Endoscopy 2022; 54(S 01): S40
DOI: 10.1055/s-0042-1744641
Abstracts | ESGE Days 2022
ESGE Days 2022 Oral presentations
16:30–17:30 Thursday, 28 April 2022 Club A. EARLY ESOPHAGEAL CANCER: Taking the diagnostics to a next level

A CLINICALLY APPLICABLE, GENOMIC ASSAY DETECTS PATHOGENIC ALTERATIONS IN BARRETT’S ESOPHAGUS PATIENTS WITH NON-DYSPLASTIC TISSUE

N.F. Frei
1   University Medical Centers Amsterdam, Gastroenterology & Hepatology, Amsterdam, Netherlands
,
A.M. Khoshiwal
1   University Medical Centers Amsterdam, Gastroenterology & Hepatology, Amsterdam, Netherlands
,
G. Akarca
2   Dana Farber Cancer Institute, Boston, United States
,
M. Rara
3   University of California, San Francisco, Pathology, San Francisco, United States
,
L.C. Duits
1   University Medical Centers Amsterdam, Gastroenterology & Hepatology, Amsterdam, Netherlands
,
M. Hof
4   University Medical Centers Amsterdam, Biostatistics& Epidemiology, Amsterdam, Netherlands
,
A. Zwinderman
4   University Medical Centers Amsterdam, Biostatistics& Epidemiology, Amsterdam, Netherlands
,
C.-Z. Zhang
2   Dana Farber Cancer Institute, Boston, United States
,
A.J. Bass
2   Dana Farber Cancer Institute, Boston, United States
,
J.J. Bergman
1   University Medical Centers Amsterdam, Gastroenterology & Hepatology, Amsterdam, Netherlands
,
M.D. Stachler
3   University of California, San Francisco, Pathology, San Francisco, United States
› Author Affiliations
 

Aims Current risk prediction for malignant progression in Barrett’s Esophagus (BE) is based on the histological diagnosis of dysplasia, which is limited by several factors. Genomic abnormalities precede dysplasia and may allow for objective and early risk stratification. We aimed to identify genomic factors to develop a clinically applicable targeted sequencing panel predicting progression in BE.

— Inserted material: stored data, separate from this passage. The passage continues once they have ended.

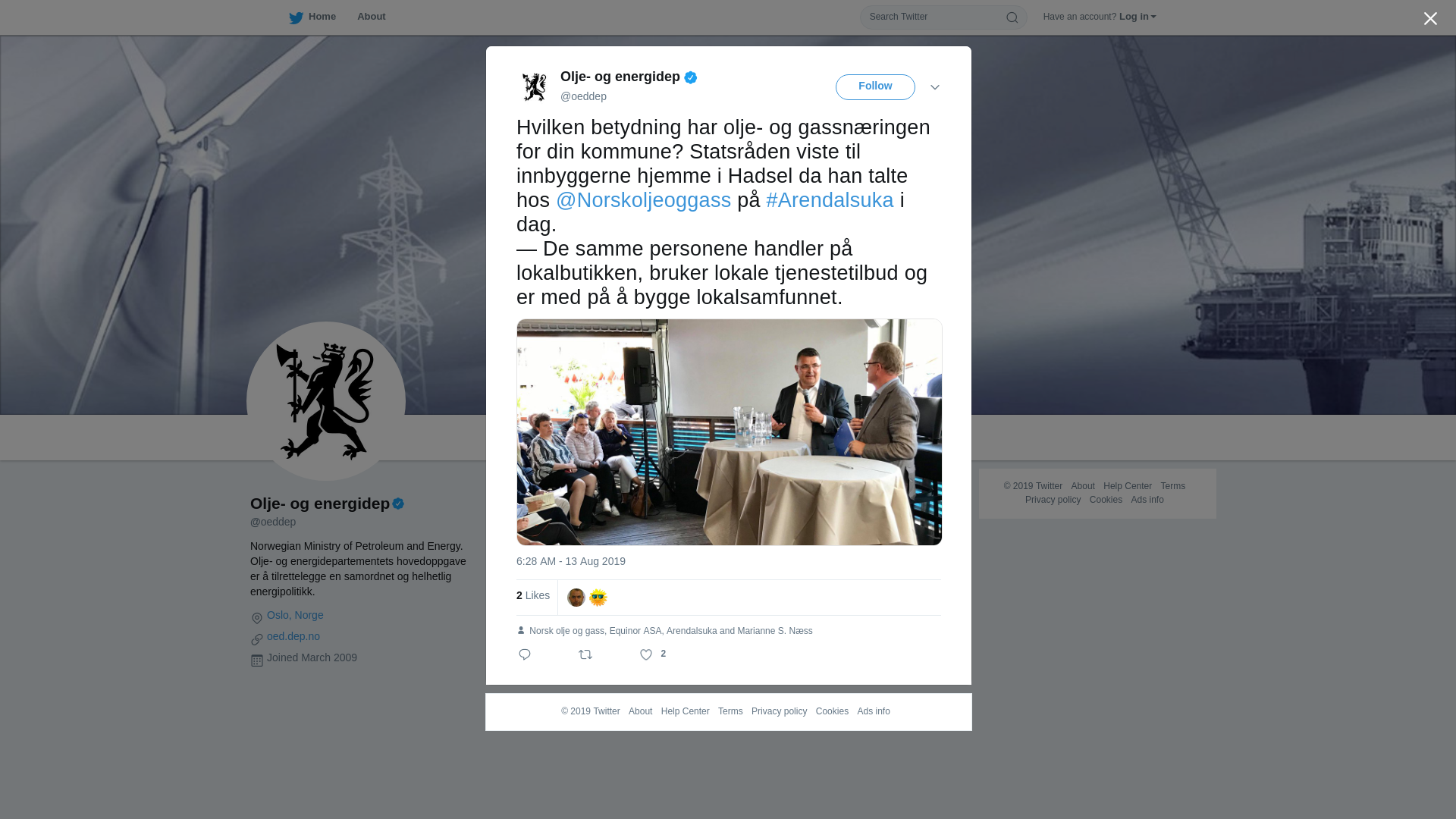
Task: Open the oed.dep.no website link
Action: [x=293, y=636]
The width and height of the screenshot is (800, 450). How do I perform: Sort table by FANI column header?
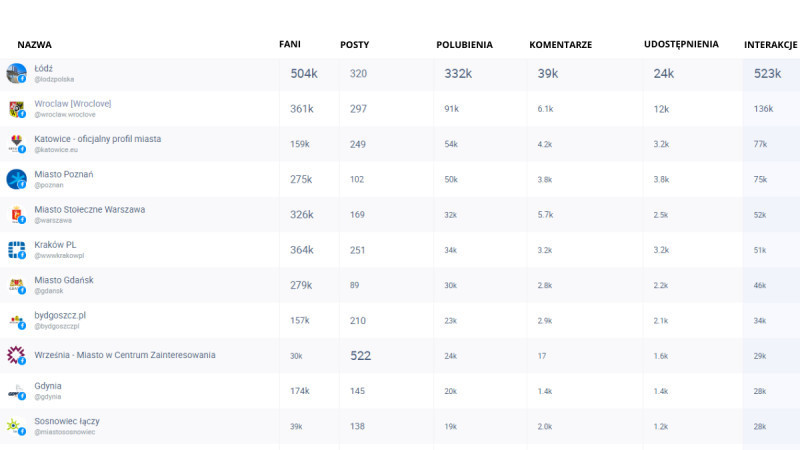[x=290, y=44]
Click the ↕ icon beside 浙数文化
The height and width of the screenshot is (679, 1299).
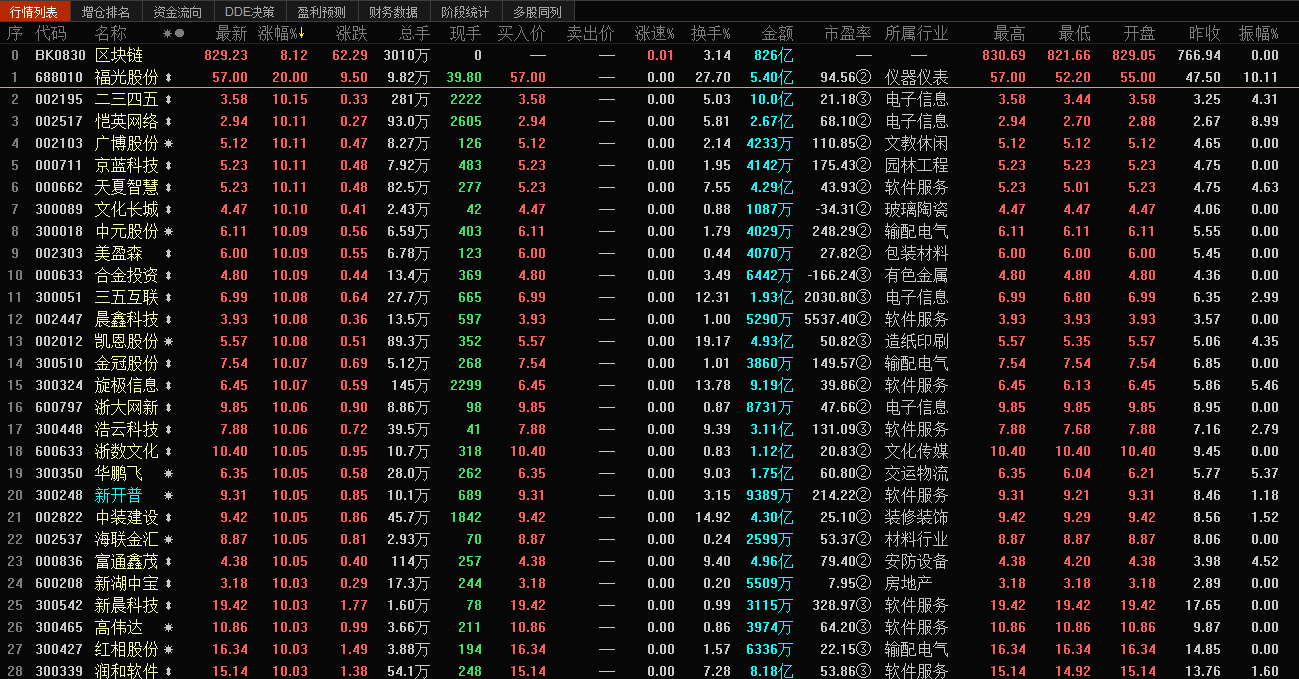click(167, 452)
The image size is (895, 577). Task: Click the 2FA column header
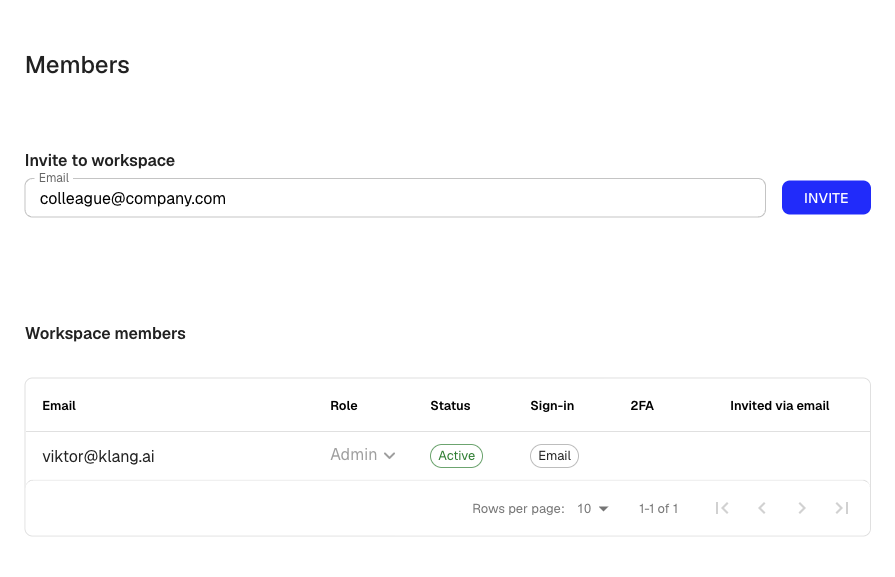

Methods Progressors (P) to high-grade dysplasia/esophageal adenocarcinoma (EAC) and matched non-progressors (NP) from a nested, community-based cohort were identified. DNA from baseline and subsequent (temporal) non-dysplastic endoscopies was assessed. Sequencing was performed utilizing a targeted capture-based panel designed to detect alterations previously identified in BE/EAC. Mutations, homozygous deletions, and high-level amplifications were filtered for likely pathogenic events.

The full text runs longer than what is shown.